Mort d’une fillette de 11 ans à la Grande-Comore faute d’oxygène

Une fillette est morte vendredi dernier parce qu’il n’y avait pas d’oxygène aux Urgences de l’hôpital de Mitsamihuli. Le médecin chef soutient que « cela fait bien longtemps qu’elles en sont dépourvues ».

« Chazna a lutté pour respirer »

Il aura suffi de deux publications sur Facebook le 05 février dernier pour que la toile s’émeuve, s’enflamme, s’indigne.  Deux publications d’un père désemparé. La première est celle-ci :« urgent, ma fille a besoin d’oxygène à l’hôpital de Mitsamihuli » et moins d’une heure plus tard, cette autre qui tombe comme un couperet :

ma fille unique vient de rendre l’âme.

 

Chazna et son père

Les internautes indignés ne manquent pas d’établir une mise en parallèle « édifiante » :  un gouverneur d’Anjouan évasané dans un avion sanitaire vers Nairobi pour cause de Covid-19 alors que pratiquement au même moment Chazna, une fillette de 11 ans se mourait par défaut d’oxygène, à l’hôpital de Mitsamihuli, capitale du nord de la Grande-Comore, située à une quarantaine de kilomètres de Moroni.

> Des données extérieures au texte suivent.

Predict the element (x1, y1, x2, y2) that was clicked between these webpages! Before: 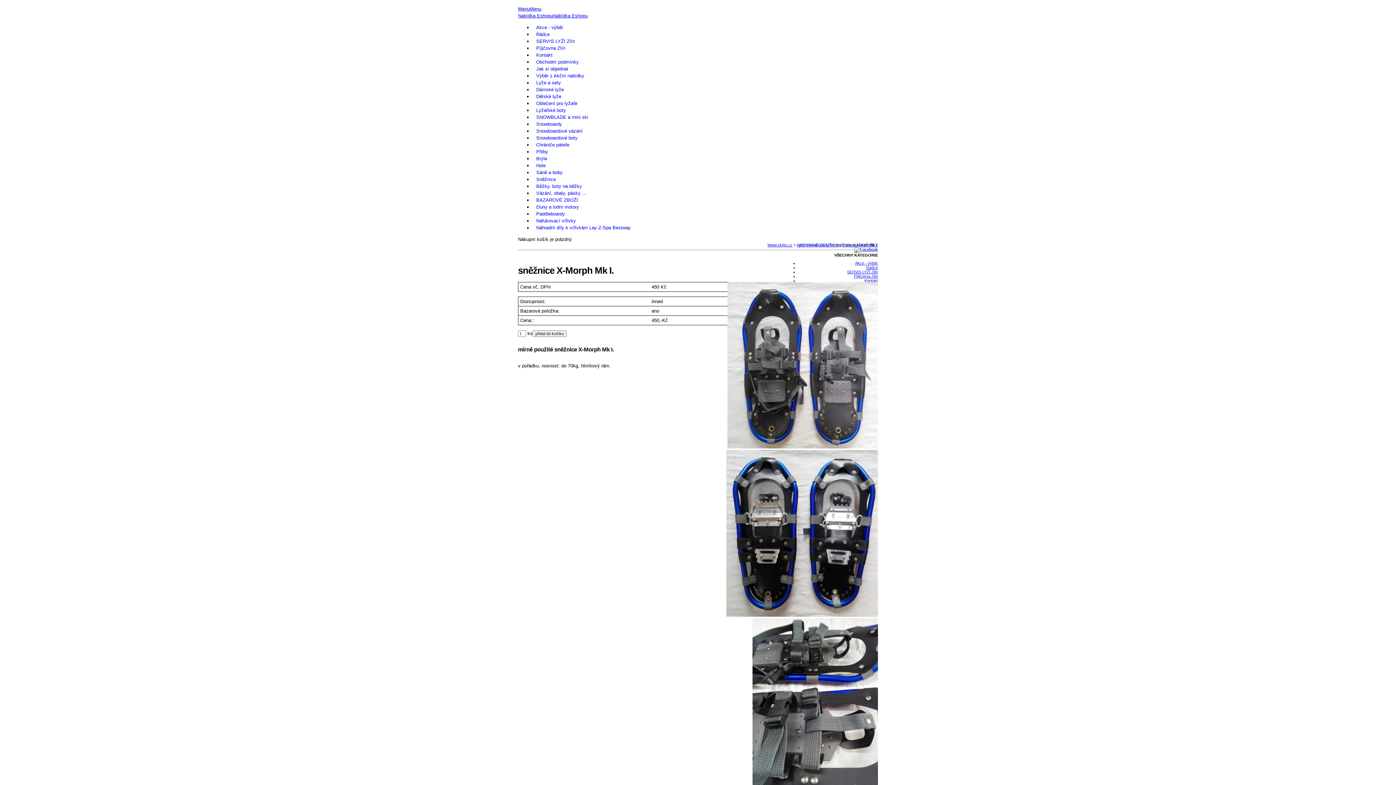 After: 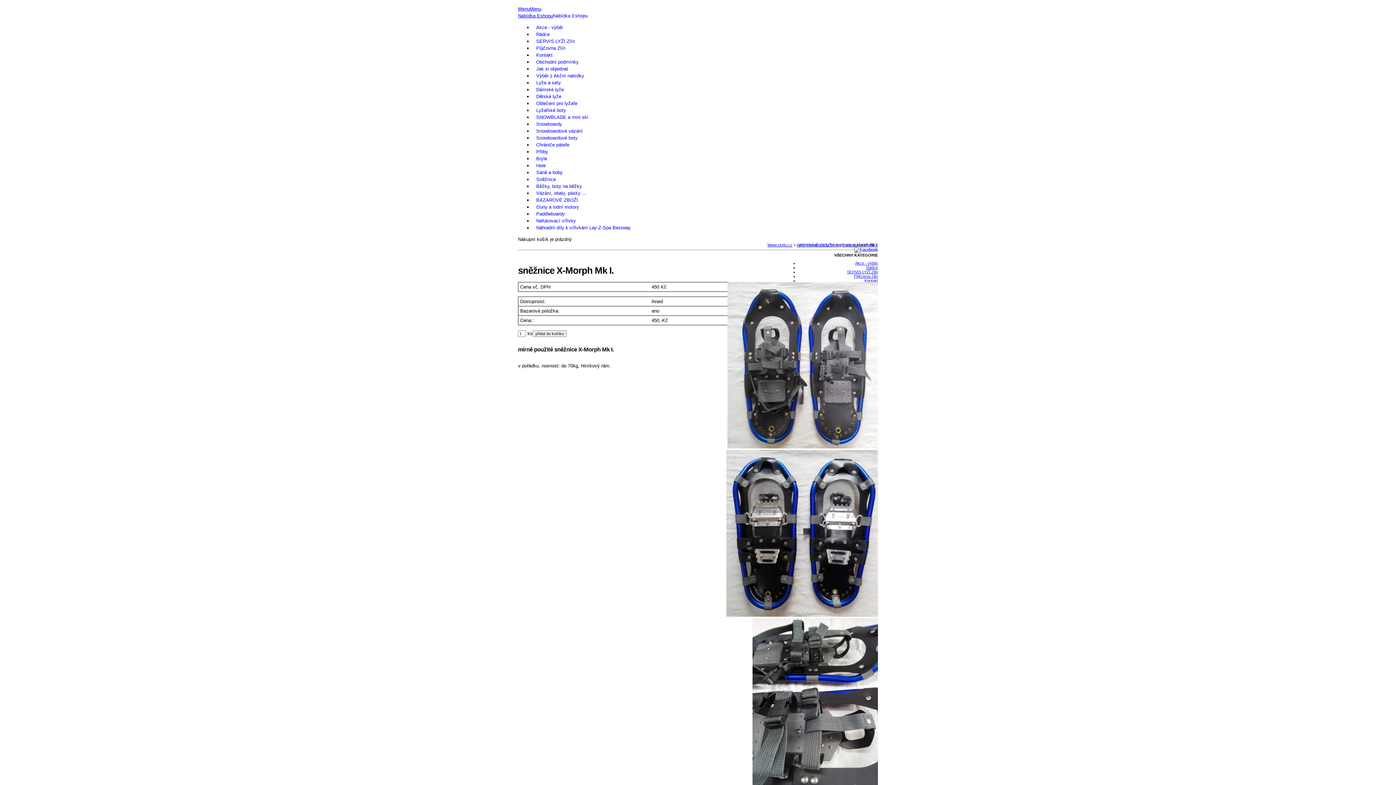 Action: label: Nabídka Eshopu bbox: (553, 13, 588, 18)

Rencontrée chez elle ce lundi à Mitsamihuli, Zahara Mkouboi, la mère de Chazna , pudiquement, choisissant ses mots, reprendra tout d’abord ceux de sa fille dont l’état de santé préoccupant et nécessitant un voyage à l’étranger s’est brusquement dégradé vendredi en soirée:

 maman je n’arrive pas à respirer, j’ai du mal à respirer .

Chazna était tellement mal qu’elle n’arrivait pas à tenir sur ses jambes. Rapidement, les parents se ruent à l’hôpital, situé à quelques mètres du foyer familial, leur fille dans les bras : « j’ai vu Chazna chercher  désespérément de l’air, elle s’est tellement débattue pour pouvoir  respirer ; quand on est arrivé, les infirmiers sur place nous ont fait savoir qu’il n’y avait pas d’oxygène aux Urgences. Quelqu’un est parti arracher la bouteille qu’il y avait dans l’ambulance mais elle était vide », a témoigné la mère de Chazna dont c’était l’unique enfant, dans un souffle, les mains nouées.

« Cela fait longtemps qu’il n’y a pas d’oxygène aux Urgences »

Hôpital aux Comores ( image d'illustration)

A la question de savoir si effectivement les Urgences de l’hôpital de Mitsamihuli était dépourvues d’oxygène, la réponse du médecin chef , Mohamed Djounaid est « oui, nous avons juste un extracteur mais il n’est pas adapté aux cas compliqués ». Il soutient en revanche que «  très vite, nous avons mis la fillette sous oxygène grâce à la bouteille qui se trouvait dans l’ambulance ». Version démentie catégoriquement par la mère de Chazna : «c’est faux, d’ailleurs il n’était pas sur les lieux, aucun médecin n’était présent sur les lieux».

Hôpital des Comores (Image d'illustration)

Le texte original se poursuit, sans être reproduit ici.